Il aura fallu moins de 24 heures pour que le silence se brise. Et c’est le Bloc Libéral (BL), dirigé par Dr Faya Lansana Millimouno, qui dégaine le premier. Dans une déclaration sans ambages publiée ce 15 juin, le parti d’opposition condamne vigoureusement la création de la Direction Générale des Élections (DGE), annoncée par décret présidentiel la veille. Pour le BL, cette décision ne marque pas un progrès vers le retour à l’ordre constitutionnel, mais bien “une nouvelle étape dans la confiscation du pouvoir par le CNRD”.
Un organe de trop, un dialogue de trop peu
Le ton est donné dès les premières lignes : la DGE, logée sous la tutelle du très contesté Ministère de l’Administration du Territoire, incarne tout ce que le BL rejette dans la gestion de la transition actuelle. “Depuis l’avènement du multipartisme, ce ministère a toujours joué un rôle partisan, privilégiant les régimes en place et verrouillant les dynamiques électorales à travers ses démembrements et relais locaux”, rappelle le parti. Et de marteler : confier à une direction sous cette tutelle la gestion intégrale du processus électoral, c’est “remettre les clés de la démocratie guinéenne à un organe connu pour son allégeance au pouvoir en place”.
Une démocratie sous perfusion
Dans un contexte où la parole publique est minée par la méfiance, le Bloc Libéral dénonce un “unilatéralisme arrogant”, préférant “l’imposition au dialogue” et “le recyclage des méthodes les plus contestées” à une vraie rupture avec les pratiques du passé. À ceux qui évoquent une autonomie financière de la DGE comme gage d’indépendance, le BL répond par l’ironie : “Il ne suffit pas de décréter l’autonomie financière d’une structure pour la rendre indépendante.” L’indépendance, rappelle le parti, suppose avant tout une autonomie de décision, une composition pluraliste et une résistance aux pressions politiques.
Des élections au goût de déjà-vu
Le BL ravive les plaies encore béantes de scrutins passés : fichiers électoraux contestés, résultats falsifiés, violences meurtrières, impunité. “La défunte CENI, avec tous ses défauts, garantissait au moins une pluralité dans la représentation. Aujourd’hui, cette relative diversité est balayée au profit d’un organe strictement administratif, nommé, contrôlé et orienté par l’exécutif.”
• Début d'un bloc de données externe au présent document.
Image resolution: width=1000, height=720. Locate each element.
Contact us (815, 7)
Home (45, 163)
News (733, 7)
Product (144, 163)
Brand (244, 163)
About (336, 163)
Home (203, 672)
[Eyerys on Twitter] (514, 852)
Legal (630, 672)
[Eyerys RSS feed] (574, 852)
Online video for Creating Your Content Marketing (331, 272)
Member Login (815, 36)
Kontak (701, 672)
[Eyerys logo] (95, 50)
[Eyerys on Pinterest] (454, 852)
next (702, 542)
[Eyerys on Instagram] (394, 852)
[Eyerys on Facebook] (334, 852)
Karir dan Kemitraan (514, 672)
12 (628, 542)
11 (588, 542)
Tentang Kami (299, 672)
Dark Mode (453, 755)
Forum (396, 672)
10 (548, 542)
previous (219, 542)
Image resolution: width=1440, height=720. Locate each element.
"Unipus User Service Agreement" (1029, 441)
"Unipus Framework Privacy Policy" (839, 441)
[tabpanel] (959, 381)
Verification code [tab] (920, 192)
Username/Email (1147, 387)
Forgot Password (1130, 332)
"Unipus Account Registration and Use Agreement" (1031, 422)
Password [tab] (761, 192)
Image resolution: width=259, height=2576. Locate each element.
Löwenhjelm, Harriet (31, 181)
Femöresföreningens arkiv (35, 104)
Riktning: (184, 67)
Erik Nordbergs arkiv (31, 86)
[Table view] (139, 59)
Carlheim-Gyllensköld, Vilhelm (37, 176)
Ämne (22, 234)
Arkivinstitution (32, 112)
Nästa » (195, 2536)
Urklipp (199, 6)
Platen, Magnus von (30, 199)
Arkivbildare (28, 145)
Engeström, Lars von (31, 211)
Et l’avenir s’assombrit : si les autorités persistent dans leur logique actuelle, elles ouvriront la voie à des élections “non consensuelles” qui risquent d’embraser à nouveau le pays. “La moindre étincelle peut rallumer la flamme de l’instabilité”, avertit le Bloc Libéral, qui rappelle que la Guinée a déjà trop payé le prix du sang pour des simulacres d’élections.
Des exigences claires, une ligne rouge assumée
Le parti formule ses exigences en termes précis : audit du fichier électoral, transparence sur toutes les étapes du processus, organe électoral technique, indépendant, pluraliste et professionnel, présence permanente d’observateurs électoraux nationaux et internationaux. Le vote, insiste-t-il, ne doit plus relever des “coulisses”, mais être un exercice public, contrôlé, sécurisé et accessible à tous les citoyens.
Un appel à la raison et à la République
Refusant la résignation, le Bloc Libéral appelle à un dialogue politique inclusif, réunissant opposition et pouvoir sur un pied d’égalité, en vue de définir un cadre consensuel de sortie de crise. Pas de faux semblants, pas de manœuvres dilatoires. “Le peuple guinéen a trop souffert des élections truquées, des résultats manipulés, des institutions au service des gouvernants et non des gouvernés.”
Et la déclaration de se conclure sur une note ferme : aucun compromis ne sera fait sur l’essentiel. “La Guinée mérite mieux qu’un simulacre de démocratie. Elle mérite un processus électoral digne, respecté, et respectueux du peuple souverain.”